## PROBLEM TO WORK ON:
Your answer is to be every line of the material that includes the string "computer".

EXTRACTED ENTRIES Start Marker

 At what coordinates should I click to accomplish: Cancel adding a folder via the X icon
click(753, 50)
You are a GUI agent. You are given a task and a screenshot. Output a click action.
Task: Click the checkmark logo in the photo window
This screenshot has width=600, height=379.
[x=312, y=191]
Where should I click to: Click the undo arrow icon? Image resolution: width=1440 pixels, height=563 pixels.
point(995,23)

EXTRACTED ENTRIES End Marker
EXTRACTED ENTRIES Start Marker

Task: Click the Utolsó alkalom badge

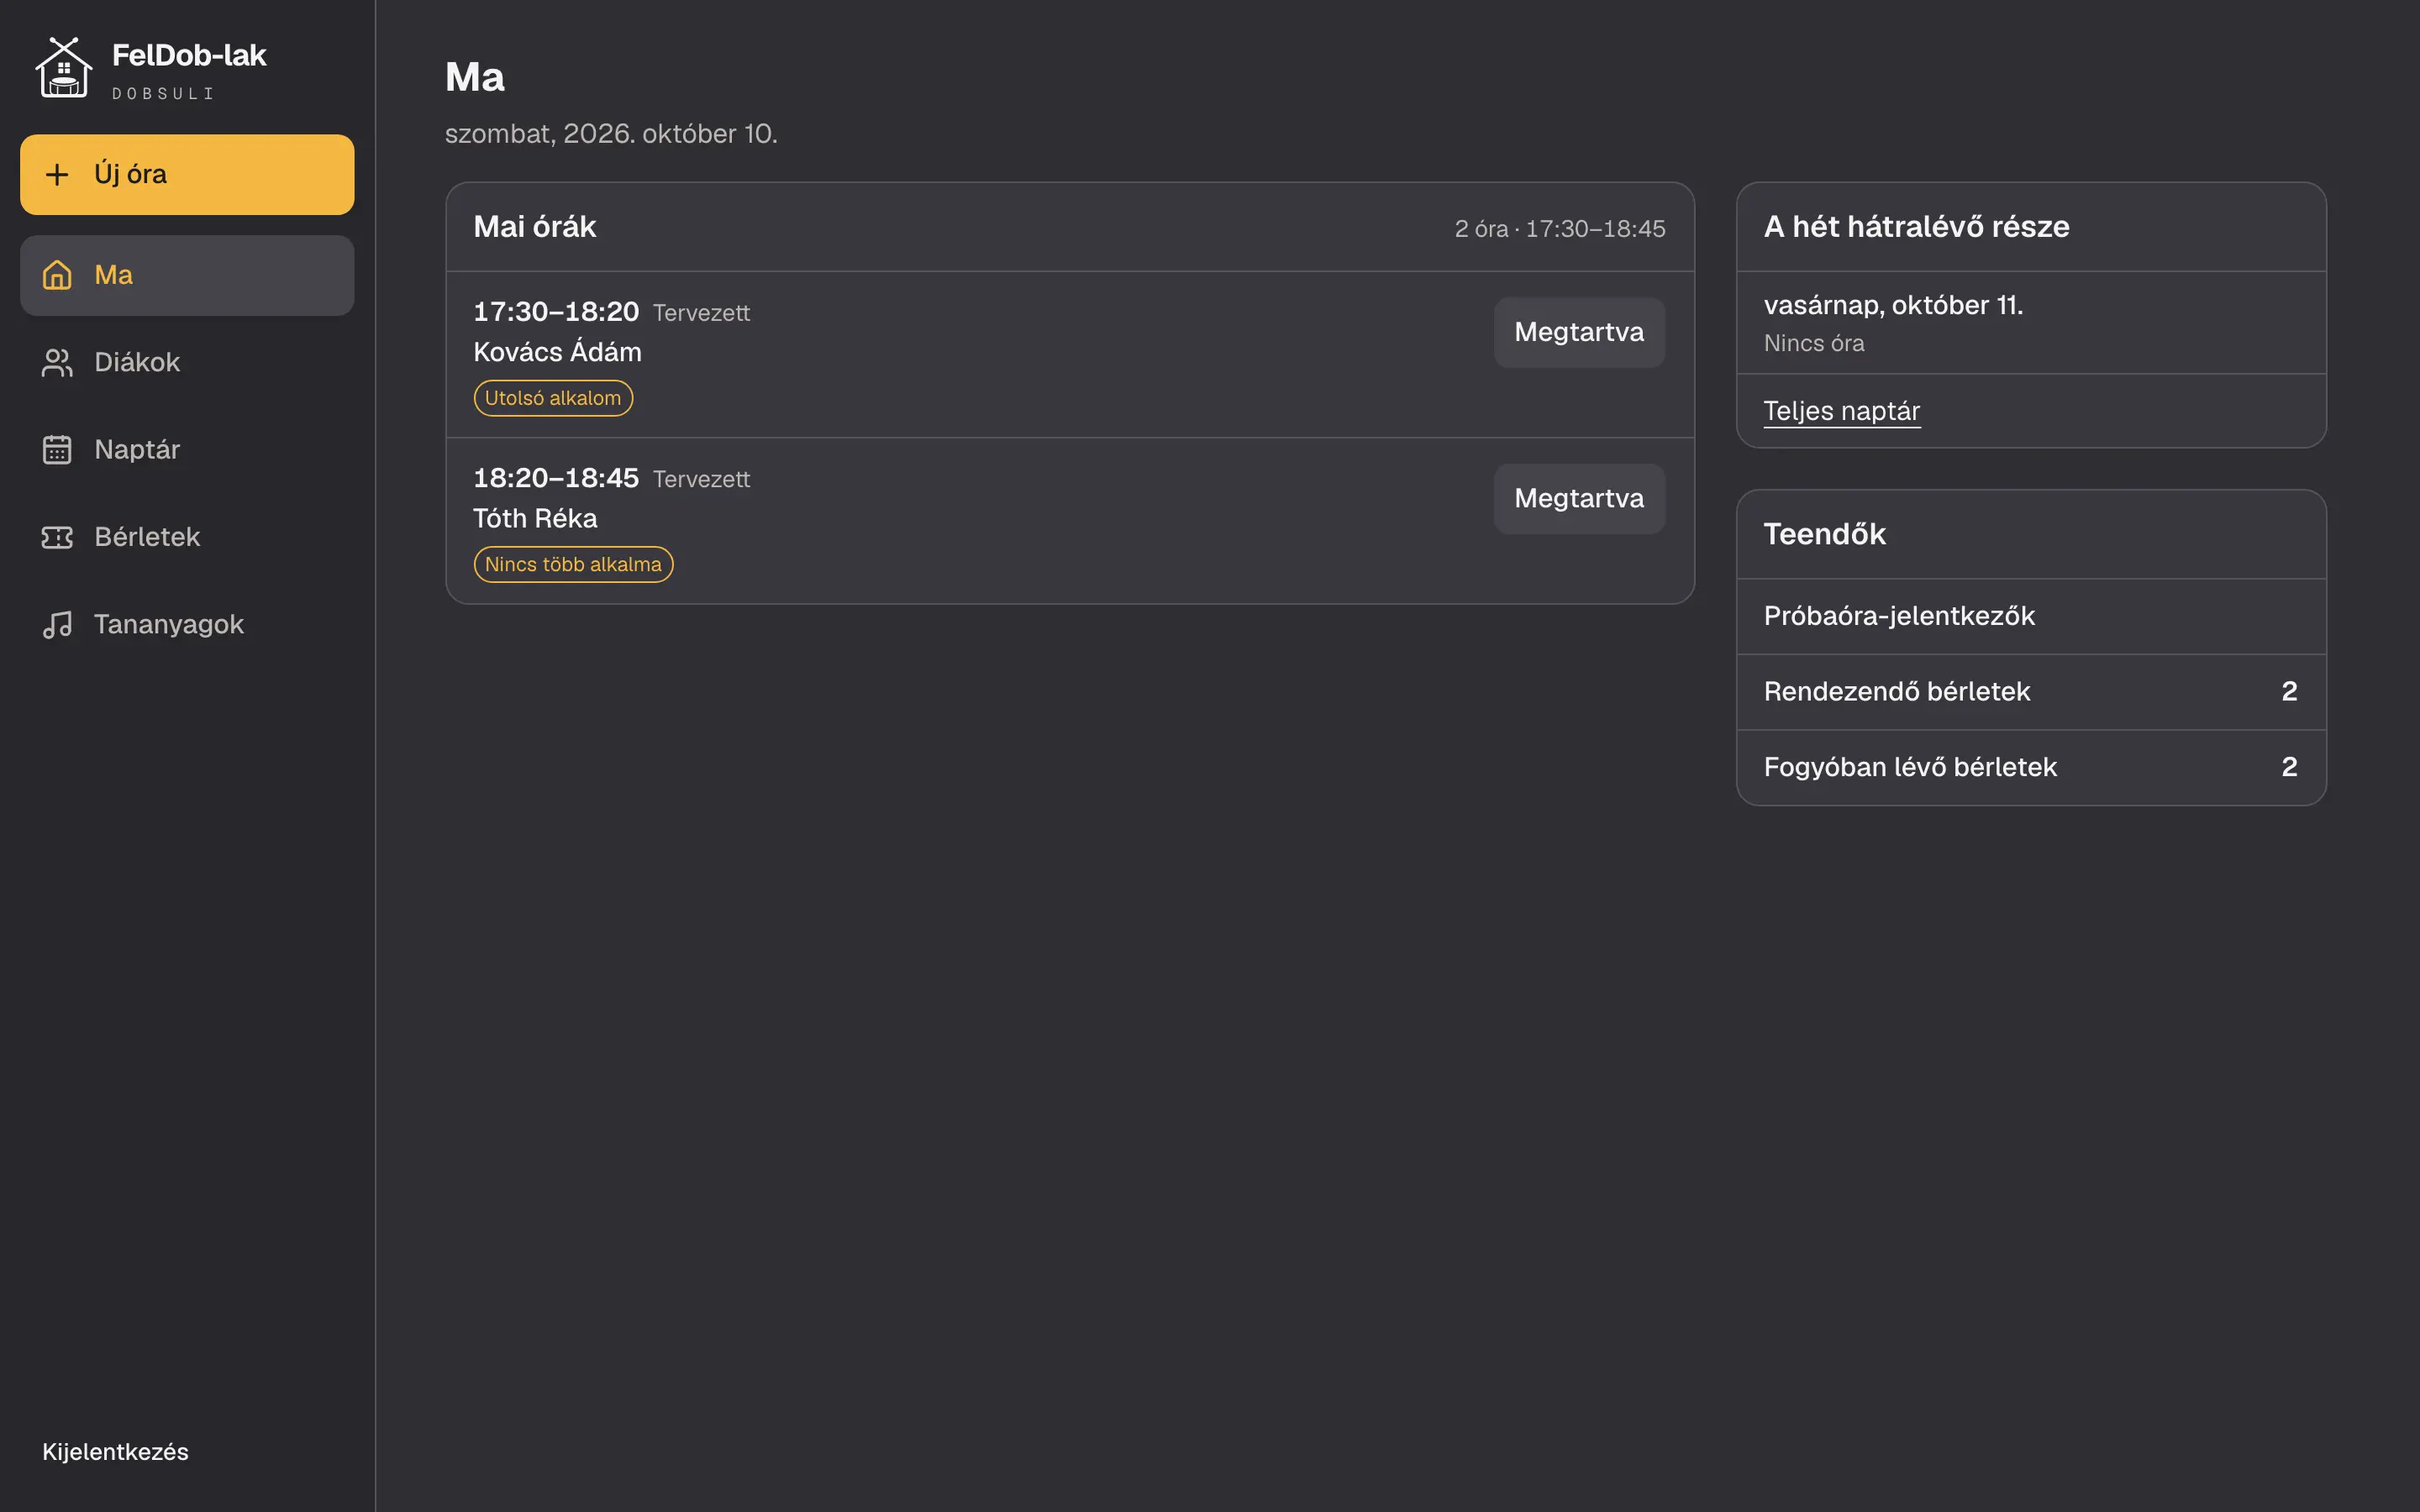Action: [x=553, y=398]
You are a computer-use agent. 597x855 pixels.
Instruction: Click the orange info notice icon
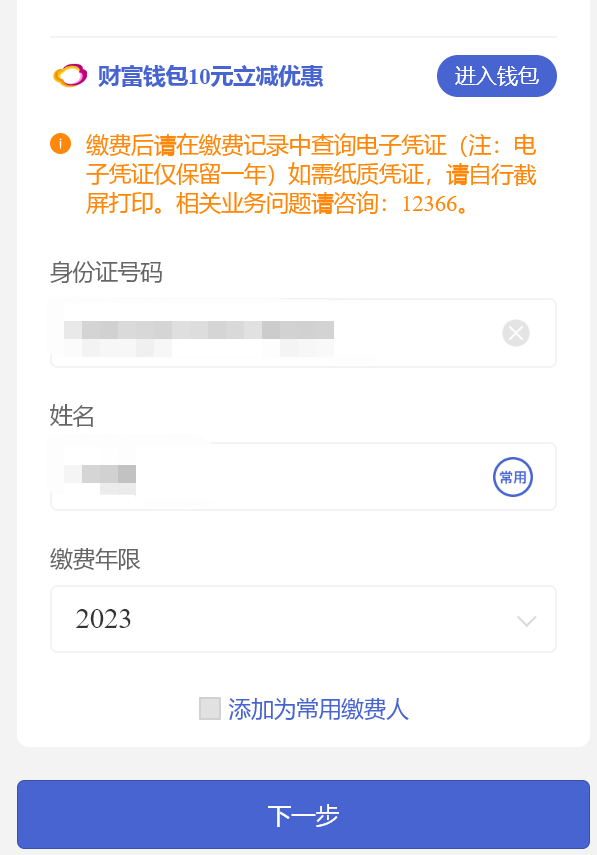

EXTRACTED ENTRIES End Marker
EXTRACTED ENTRIES Start Marker

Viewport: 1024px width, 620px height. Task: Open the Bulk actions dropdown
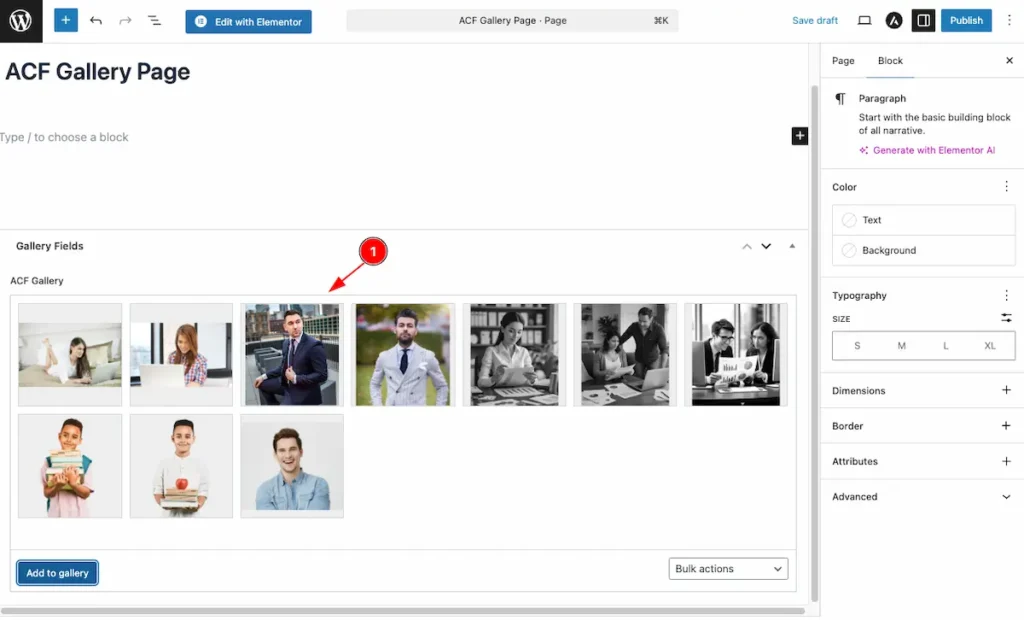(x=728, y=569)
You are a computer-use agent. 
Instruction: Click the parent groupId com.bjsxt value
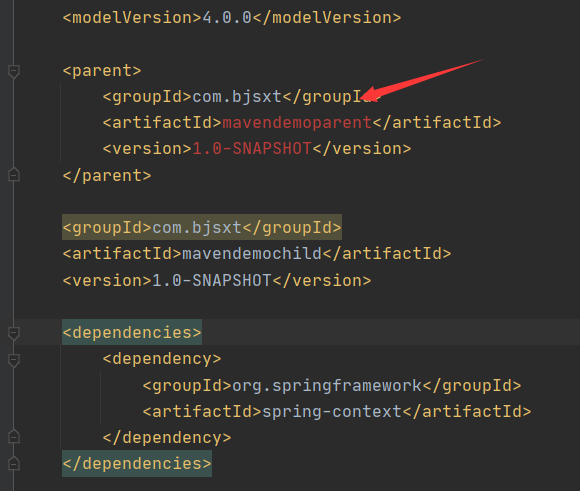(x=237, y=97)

EXTRACTED ENTRIES End Marker

## WRITTEN RESPONSE:
You are a computer-use agent. 597x855 pixels.
You are a computer-use agent. 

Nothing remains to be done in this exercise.